1.1. Suck Central Pattern Generator

The mammalian suck is the earliest-appearing somatic motor rhythm and is primarily controlled by a neural network known as the suck central pattern generator (sCPG). Suck appears in utero between 15 and 18 of weeks gestational age (GA) and the nonnutritive suck (NNS) is remarkably stable and well patterned by 32 weeks postmenstrual age (PMA) among healthy preterm infants [1]. The presence of a coordinated NNS is a good index of sucking skills, but not necessarily of an infant’s readiness to orally feed [2]. Coordinated nutritive suck-swallow-breathe (bottle feeding) is usually not attained until 34 weeks PMA [24].

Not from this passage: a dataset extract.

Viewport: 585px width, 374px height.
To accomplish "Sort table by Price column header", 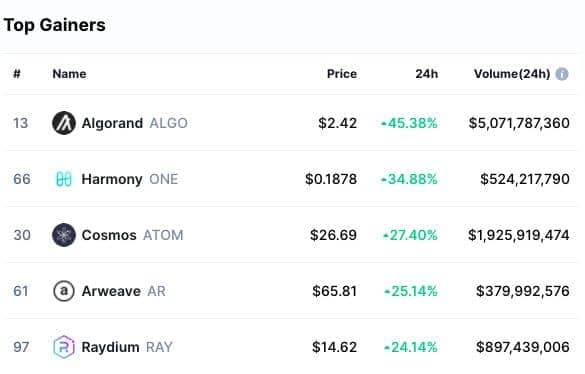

The sCPG consists of bilateral, linked internuncial circuits within the brainstem pontine and medullary reticular formation [57]. Based on animal models, the minimal circuitries for ororhythmic activity reside between the trigeminal motor nucleus and the facial nucleus in the brainstem [7] and are situated to function as premotor inputs to lower motor neurons. The sCPG is modulated by multiple inputs, including descending pathways from sensorimotor cortex and reciprocal connections with the cerebellum [8, 9], which serve to modulate ororhythmic activity. Thus, it is important to assist human infants to regulate their behavioral “state” through careful posturing and orientation during clinical testing as this will affect the nature of descending inputs to the sCPG. The sCPG can also be modified by sensory input arising from oral mechanoreceptors that encode the consequences of oral movements and external stimulation (e.g., breast, pacifier or bottle nipple, and touch) along central pathways of the trigeminal system. Suck entrainment has been demonstrated in term infants through 6 months of age using a patterned orocutaneous stimulus delivered to perioral and intraoral tissues [10]. Entrainment is defined as the phase locking of centrally generated suck motor patterns to an applied external stimulus, and represents a powerful method of achieving neural synchrony among sensorimotor pathways. Therefore, it is not surprising that stimulation of the lips and tongue is common method used to evoke sucking behaviors [1113].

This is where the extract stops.